Oi!
Sua abordagem para o conversor de moedas está impecável, Julianna. Você utilizou a Modularização para separar a regra de negócio (a conversão) da interação com o usuário, o que é uma prática fundamental na arquitetura de sistemas.
O uso de uma variável externa para a taxa de câmbio, vinda de uma API, transforma um script estático em uma aplicação dinâmica e útil para o mundo real.
Analisando os pilares aplicados
Ao estruturar o código dessa forma, você colocou em prática conceitos centrais do pensamento computacional:
- Decomposição: Você dividiu o problema em três etapas claras: capturar o valor em reais, realizar o cálculo matemático e exibir o resultado final.
- Abstração: Para quem usa o programa, não importa se a taxa de câmbio vem de um banco de dados ou de uma API internacional; o que importa é a entrada do valor e a saída convertida.

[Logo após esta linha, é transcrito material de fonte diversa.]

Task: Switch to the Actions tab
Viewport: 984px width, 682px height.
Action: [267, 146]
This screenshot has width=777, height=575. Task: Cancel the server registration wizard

- Reuso de código: Caso precise converter moedas em diferentes partes de um sistema maior, a função
converterParaUSD já está pronta para ser chamada novamente sem precisar reescrever a lógica.
Um detalhe técnico sobre o escopo
No seu código, você utiliza a variável taxa de câmbio tanto dentro da função quanto na mensagem final de saída. Na programação, isso nos remete ao conceito de escopo de variáveis:
- Se a taxa for definida apenas dentro da função, o programa principal pode não conseguir "enxergá-la" para exibir na mensagem final.
- Uma solução comum é fazer a função retornar tanto o valor convertido quanto a taxa utilizada, ou definir a taxa como uma constante global antes de chamar a função.
Refinando a saída
A mensagem final ficou muito informativa, pois mostra ao usuário o "porquê" daquele resultado ao exibir a taxa de conversão utilizada. Isso gera transparência e confiança no software.
Essa estrutura modular que você criou facilita muito a expansão do projeto. Já imaginou como seria simples adicionar outras moedas, como Euro ou Libra, seguindo esse mesmo padrão de funções?
Conte com o apoio da comunidade Alura na sua jornada. Abraços e bons estudos!